= DATA IN THIS EXERCISE =
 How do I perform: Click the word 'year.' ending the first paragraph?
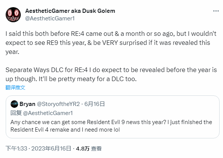[x=12, y=52]
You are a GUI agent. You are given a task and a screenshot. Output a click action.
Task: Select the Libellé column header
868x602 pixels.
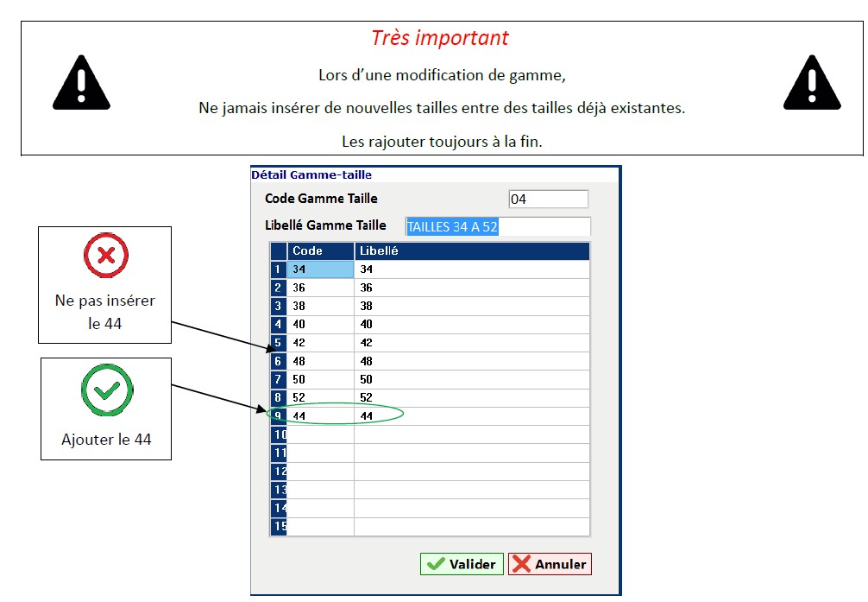click(x=472, y=251)
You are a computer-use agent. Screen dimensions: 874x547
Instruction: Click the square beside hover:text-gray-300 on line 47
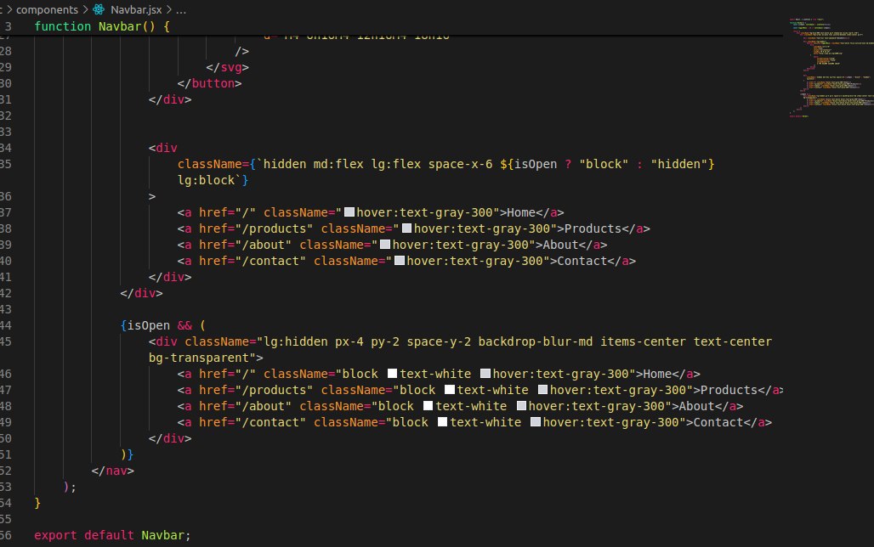click(x=541, y=390)
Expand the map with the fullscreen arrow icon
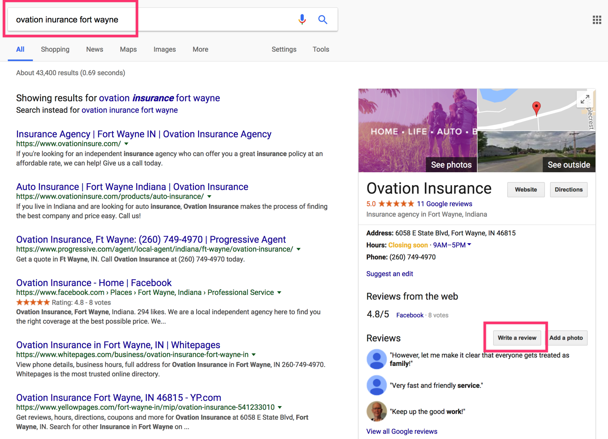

= TASK DIRECTIONS =
Leave out the pictures and repeat exactly the lines from the one containing "868x602 pixels." through the last line of the entries.

= RESULT BELOW =
868x602 pixels.
click(x=472, y=251)
You are a computer-use agent. Screen dimensions: 874x547
Instruction: Click the square beside hover:text-gray-300 on line 47
click(x=541, y=390)
Expand the map with the fullscreen arrow icon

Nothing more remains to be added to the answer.